Benoît B. Mandelbrot: Fractals in Science, Engineering and Finance (Roughness and Beauty) [via MIT World]

Many of you are aware of my obsession (here) (here) (here) with fractals, power law distributions, etc. and their role in understanding a variety of phenomena.  In this spirit, I recently came across this video on MIT World from the late Benoît B. Mandelbrot.  It is well worth the watch – enjoy!

How Long is the Coastline of the Law: Additional Thoughts on the Fractal Nature of Legal Systems [Repost]

Do legal systems have physical properties? Considered in the aggregate, do the distinctions upon distinctions developed by common law judges self-organize in a manner that can be said to have definable physical property (at least at a broad level of abstraction)? The answer might lie in fractal geometry.

Fractal geometry was developed in a set of classic papers by the late mathematician Benoît Mandelbrot. The original paper in the field How Long is the Coastline of Britain describes the coastline measurement problem.  In short form, the length of the coast line is a function of the size of measurement one employs.  As shown below, as the unit of measurement decreases the length of the coastline increases.  The ideas expressed in this and subsequent papers have been applied to a wide class of substantive questions. In particular, the application to economic systems has been particularly illuminating. Given recent economic events, we agree with views of the Everyday Economist arguing the applied economic theory built upon his work should have earned Mandelbrot a share of the Nobel Prize. [Check out Mandelbrot @ TED 2010]

A more abstract fractal is the simple version of the Sierpinski triangle displayed at the top of this post. Here, there exists self similarity at all levels. Specifically, at each iteration of the model, the triangles at the tip of each of the lines replicate into self similar versions of the original triangle. If you click on the visual above, you can run the applet (provided you have java installed on your computer). {Side note: those of you NKS Wolfram fans out there will know the Sierpinski triangle can be generated using cellular automata Rule 90.}

For those who are interested in another demonstration consider the Koch Snowflake — a fractal which also offers a view of the relevant properties.  The Koch Snowflake is a curve with infinite length (i.e. there is no convergence even though it is located in a bounded region around the original triangle).  Click here to view an online demo of the Koch Snowflake.

So, you might be wondering … what is the law analog to fractals? As a first-order description of one important dynamic of the common law, we believe significant progress can be made by considering the conditions under which legal systems behave in a manner similar to fractals. For those interested, a number of important papers have discussed the fractal nature of legal systems.  While discussing legal argumentation, the original idea is outlined in two important early papers The Crystalline Structure of Legal Thought and  The Promise of Legal Semiotics both by Jack Balkin.  The empirical case began more than ten years ago in the important paper How Long is the Coastline of the Law? Thoughts on the Fractal Nature of Legal Systems by David G. Post & Michael B. Eisen. It continues in more recent scholarship such as The Web of the Law by Thomas Smith.

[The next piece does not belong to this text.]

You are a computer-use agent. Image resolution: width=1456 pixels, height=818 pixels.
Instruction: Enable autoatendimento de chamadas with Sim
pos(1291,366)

In our view, the utility of this research is not to adjudicate the common law to be a fractal. Indeed, there exist mechanisms which likely prevent legal systems from actually behaving as unbounded fractal.  The purpose of the discussion is determine whether describing law as a fractal is a reasonable first-order description of at least one dynamic within this complex adaptive system. While full adjudication of these questions is still an area of active research, we highlight these ideas for their important potential contribution to positive legal theory.

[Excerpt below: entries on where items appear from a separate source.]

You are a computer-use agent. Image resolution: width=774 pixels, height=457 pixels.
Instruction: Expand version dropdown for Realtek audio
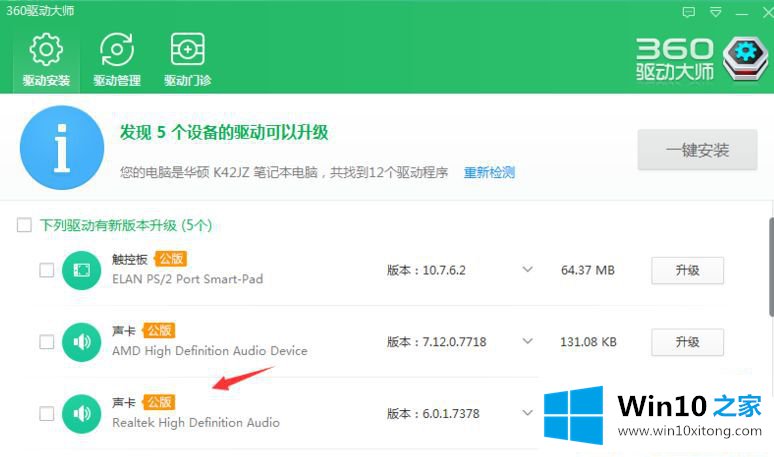[x=528, y=412]
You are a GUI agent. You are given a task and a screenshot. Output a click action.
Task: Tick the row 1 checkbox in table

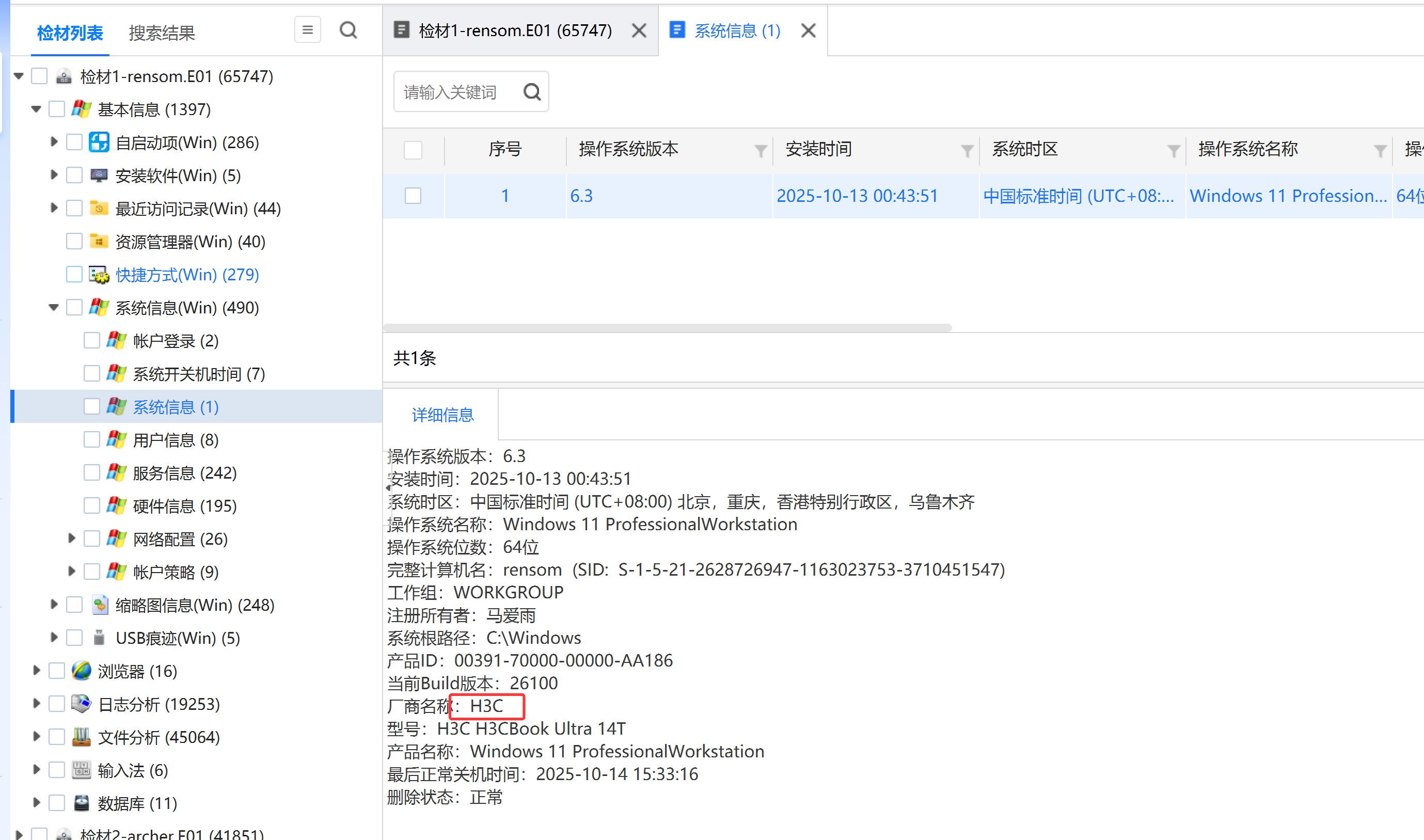(413, 196)
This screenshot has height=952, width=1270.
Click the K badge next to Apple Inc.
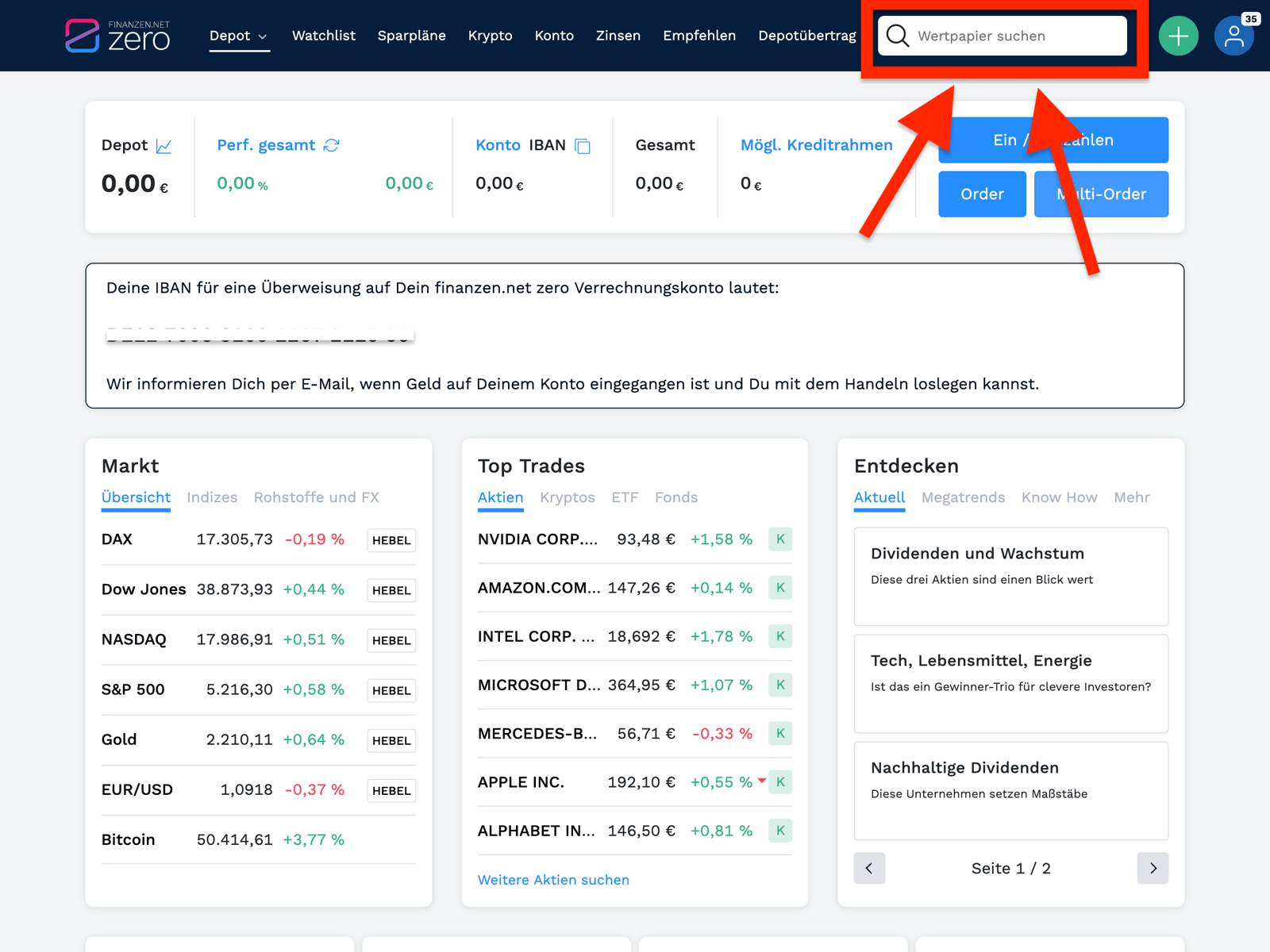coord(779,782)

One thing we want to flag is the important relationship between the power law distributions we discussed in these prior posts (here and here) and the original work of  Benoît Mandelbrot. The mapping of the power law like properties displayed by the common law and its constitutive institutions is part of the larger empirical case for the fractal nature of legal systems. Building upon the prior work, in two recent papers, which are available on SSRN here and here, we mapped this property of self organization among two sets of legal elites — judges and law professors.